▶ [Work instructions] Copy out the lines below verbatim, beginning with the line that contains "The image size is (1166, 587)." and continuing through the line that contains "click(x=979, y=217)". Include both of those lines and nothing else.

-- Start Exercise materials --

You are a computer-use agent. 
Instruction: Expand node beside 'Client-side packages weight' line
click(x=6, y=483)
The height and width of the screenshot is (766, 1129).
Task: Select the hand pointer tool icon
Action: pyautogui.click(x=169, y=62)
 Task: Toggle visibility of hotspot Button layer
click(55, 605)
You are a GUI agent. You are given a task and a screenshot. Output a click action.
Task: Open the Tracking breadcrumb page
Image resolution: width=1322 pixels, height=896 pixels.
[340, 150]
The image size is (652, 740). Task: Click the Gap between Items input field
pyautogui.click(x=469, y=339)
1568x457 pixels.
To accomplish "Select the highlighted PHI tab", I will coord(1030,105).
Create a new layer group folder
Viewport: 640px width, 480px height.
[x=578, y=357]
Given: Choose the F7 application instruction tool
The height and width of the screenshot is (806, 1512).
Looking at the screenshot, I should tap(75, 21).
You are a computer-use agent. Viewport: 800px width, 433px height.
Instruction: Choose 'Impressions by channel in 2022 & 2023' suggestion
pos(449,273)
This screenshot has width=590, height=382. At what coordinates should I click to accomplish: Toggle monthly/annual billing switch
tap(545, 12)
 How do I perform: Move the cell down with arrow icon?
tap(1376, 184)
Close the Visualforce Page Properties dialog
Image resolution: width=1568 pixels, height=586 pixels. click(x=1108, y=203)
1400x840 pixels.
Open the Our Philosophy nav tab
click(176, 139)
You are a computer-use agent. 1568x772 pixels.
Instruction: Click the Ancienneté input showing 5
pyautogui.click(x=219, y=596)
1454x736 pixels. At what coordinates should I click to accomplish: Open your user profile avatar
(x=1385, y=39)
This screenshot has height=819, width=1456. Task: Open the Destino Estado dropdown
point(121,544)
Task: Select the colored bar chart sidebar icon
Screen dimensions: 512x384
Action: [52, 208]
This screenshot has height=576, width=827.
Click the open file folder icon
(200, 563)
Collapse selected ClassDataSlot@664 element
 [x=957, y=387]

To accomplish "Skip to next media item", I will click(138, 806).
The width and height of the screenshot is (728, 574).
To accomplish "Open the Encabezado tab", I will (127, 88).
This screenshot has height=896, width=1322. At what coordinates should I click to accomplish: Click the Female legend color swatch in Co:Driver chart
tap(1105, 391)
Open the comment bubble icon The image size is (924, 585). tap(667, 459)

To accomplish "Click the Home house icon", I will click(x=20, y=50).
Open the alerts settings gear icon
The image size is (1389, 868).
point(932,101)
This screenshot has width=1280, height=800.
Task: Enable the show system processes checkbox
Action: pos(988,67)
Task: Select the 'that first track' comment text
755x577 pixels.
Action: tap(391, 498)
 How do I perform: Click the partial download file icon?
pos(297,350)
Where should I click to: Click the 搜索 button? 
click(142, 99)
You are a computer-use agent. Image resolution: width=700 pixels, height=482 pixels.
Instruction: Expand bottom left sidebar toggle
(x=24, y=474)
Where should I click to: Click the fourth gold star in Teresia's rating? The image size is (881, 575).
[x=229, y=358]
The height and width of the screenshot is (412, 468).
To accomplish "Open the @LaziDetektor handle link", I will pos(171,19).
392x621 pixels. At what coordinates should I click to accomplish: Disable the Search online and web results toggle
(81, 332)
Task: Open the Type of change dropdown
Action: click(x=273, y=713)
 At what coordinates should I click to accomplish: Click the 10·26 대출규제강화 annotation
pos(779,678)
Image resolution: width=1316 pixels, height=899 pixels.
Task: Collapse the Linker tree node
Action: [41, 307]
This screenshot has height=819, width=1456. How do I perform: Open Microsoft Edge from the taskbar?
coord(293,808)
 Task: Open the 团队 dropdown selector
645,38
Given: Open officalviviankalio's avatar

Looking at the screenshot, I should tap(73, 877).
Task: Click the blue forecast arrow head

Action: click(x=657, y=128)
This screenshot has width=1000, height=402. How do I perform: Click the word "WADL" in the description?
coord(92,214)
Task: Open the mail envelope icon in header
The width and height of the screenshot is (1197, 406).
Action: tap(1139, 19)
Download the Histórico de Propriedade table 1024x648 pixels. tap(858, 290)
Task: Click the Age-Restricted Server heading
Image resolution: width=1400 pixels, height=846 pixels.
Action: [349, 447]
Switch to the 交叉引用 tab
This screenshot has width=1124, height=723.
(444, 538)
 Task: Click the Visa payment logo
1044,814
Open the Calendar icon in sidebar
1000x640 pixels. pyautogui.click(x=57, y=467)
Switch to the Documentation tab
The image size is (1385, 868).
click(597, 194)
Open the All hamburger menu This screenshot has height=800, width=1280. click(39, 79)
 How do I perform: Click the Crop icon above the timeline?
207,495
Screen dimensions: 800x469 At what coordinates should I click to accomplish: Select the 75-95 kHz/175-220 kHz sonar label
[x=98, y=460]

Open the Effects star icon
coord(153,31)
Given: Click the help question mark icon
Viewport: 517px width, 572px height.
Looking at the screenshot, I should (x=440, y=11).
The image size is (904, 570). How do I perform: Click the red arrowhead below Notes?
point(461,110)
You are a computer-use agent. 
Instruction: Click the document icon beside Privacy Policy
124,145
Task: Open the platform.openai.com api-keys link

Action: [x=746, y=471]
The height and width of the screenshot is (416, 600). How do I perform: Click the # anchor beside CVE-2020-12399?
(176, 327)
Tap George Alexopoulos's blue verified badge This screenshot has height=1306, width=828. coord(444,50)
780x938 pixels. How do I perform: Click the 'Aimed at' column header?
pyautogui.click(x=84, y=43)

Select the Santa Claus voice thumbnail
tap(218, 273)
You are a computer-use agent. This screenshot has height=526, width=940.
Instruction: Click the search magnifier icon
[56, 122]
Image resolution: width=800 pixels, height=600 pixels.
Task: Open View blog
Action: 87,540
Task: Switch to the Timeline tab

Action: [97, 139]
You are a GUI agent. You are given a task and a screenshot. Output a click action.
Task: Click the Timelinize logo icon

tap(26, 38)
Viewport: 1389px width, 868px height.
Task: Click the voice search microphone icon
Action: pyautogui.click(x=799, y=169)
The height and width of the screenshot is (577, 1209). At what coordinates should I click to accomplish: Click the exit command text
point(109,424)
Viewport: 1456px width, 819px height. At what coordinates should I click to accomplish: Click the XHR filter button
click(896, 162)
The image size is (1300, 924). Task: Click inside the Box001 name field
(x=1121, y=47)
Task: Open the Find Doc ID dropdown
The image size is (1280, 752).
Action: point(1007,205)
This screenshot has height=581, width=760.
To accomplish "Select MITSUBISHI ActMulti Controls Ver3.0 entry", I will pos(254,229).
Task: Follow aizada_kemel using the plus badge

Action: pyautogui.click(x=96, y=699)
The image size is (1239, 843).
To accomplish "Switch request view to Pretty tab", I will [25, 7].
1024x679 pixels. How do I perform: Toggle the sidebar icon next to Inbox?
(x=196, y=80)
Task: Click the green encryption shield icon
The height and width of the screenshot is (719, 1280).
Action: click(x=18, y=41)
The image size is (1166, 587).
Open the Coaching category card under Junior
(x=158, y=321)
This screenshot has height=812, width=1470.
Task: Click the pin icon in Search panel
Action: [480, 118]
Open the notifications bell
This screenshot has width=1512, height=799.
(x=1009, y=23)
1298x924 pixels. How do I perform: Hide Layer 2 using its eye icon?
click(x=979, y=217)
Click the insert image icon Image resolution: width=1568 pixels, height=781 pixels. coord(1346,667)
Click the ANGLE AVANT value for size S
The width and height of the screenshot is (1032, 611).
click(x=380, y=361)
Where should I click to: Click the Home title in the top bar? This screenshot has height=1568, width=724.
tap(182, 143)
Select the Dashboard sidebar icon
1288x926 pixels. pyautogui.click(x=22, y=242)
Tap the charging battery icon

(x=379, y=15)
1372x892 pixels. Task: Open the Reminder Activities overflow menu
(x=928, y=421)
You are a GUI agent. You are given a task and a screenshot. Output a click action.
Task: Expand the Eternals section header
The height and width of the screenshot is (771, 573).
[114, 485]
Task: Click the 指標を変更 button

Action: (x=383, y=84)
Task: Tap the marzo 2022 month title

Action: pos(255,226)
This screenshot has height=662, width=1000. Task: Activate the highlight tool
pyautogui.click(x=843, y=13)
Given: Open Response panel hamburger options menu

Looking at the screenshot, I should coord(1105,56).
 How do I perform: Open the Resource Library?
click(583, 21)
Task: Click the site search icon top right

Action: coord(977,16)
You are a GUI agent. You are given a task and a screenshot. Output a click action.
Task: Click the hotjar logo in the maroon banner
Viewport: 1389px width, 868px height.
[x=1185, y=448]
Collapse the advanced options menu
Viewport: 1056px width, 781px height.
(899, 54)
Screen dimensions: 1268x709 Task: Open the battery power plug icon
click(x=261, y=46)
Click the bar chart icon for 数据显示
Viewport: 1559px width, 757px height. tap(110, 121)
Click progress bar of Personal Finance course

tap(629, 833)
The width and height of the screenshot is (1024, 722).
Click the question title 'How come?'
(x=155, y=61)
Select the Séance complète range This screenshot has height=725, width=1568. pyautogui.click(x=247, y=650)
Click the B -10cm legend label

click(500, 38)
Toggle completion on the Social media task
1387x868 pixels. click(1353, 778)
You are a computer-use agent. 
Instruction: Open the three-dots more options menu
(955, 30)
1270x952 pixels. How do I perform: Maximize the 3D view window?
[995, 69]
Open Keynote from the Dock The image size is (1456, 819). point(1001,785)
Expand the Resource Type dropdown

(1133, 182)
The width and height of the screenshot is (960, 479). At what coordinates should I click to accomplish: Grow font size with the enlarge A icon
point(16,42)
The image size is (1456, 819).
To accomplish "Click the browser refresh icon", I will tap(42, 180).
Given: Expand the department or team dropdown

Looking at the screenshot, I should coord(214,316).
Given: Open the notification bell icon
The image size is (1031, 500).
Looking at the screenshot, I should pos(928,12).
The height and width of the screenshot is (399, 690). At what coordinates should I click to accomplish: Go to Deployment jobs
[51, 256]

-- End Exercise materials --

▶ [Answer to the exercise]
The image size is (1166, 587).
Open the Coaching category card under Junior
(x=158, y=321)
This screenshot has height=812, width=1470.
Task: Click the pin icon in Search panel
Action: [480, 118]
Open the notifications bell
This screenshot has width=1512, height=799.
(x=1009, y=23)
1298x924 pixels. How do I perform: Hide Layer 2 using its eye icon?
click(x=979, y=217)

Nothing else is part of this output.